На следующий день снова отправился на могилу владыки Антония. Когда я уже шел по кладбищу, мое внимание привлеки православные кресты, стоявшие справа. Совсем у дороги – могила двух архиереев, Саввы и Матфея. А дальше – два-три коротких ряда. Старые, заброшенные могилы, едва различимые надписи… Агнесса Карловна Букналл, Николай Михайлович Терещенко, протоиерей Владимир Петручик, баронесса София Буксгевден, граф Николай Беннигсен, Михаил Григорьевич Бабий, офицер Российского императорского флота, княгиня Оболенская… Родились все еще до революции, а скончались в основном в 50-х годах. Видно, что за могилами давно никто не ухаживает.

А у владыки Антония снова люди, приехала на этот раз целая семья с маленькими детьми. Тоже принесли цветы.

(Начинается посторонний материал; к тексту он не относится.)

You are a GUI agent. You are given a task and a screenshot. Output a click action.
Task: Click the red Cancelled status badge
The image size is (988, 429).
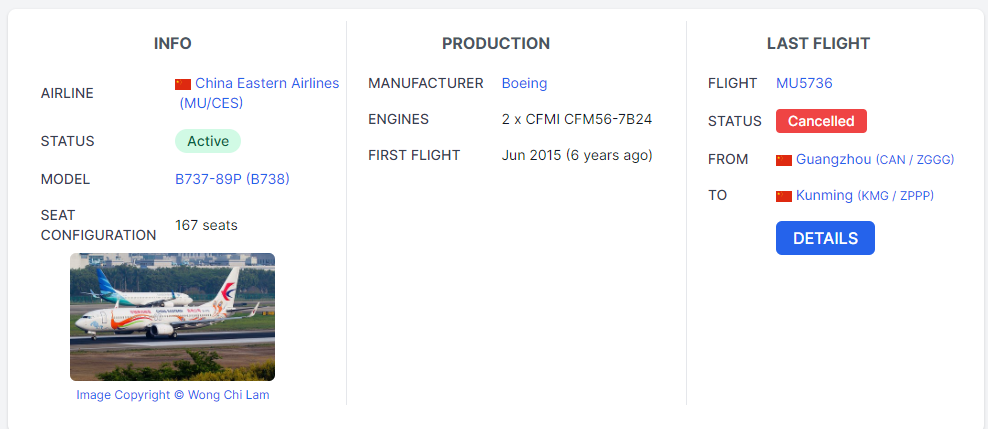point(821,121)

Не стану утверждать, что загадки Сурожа стали для меня яснее. Ответов нет, хотя впечатлений много. Самое яркое – общее живое почитание митрополита Антония, лучше всего свидетельствующее теперь о его земной жизни. И вместе с тем, замкнутость, узость всех отношений, которые привели к расколу. Слишком много личного, обид, ссор, невнимания. С другой стороны, нередко встречающееся мнение о том, что произошедшее было неизбежно, все еще легко отделались. Не могу добавить к этому чего-либо и не в коем случае не претендую на полноту и точность моих, в общем-то, туристских, заметок.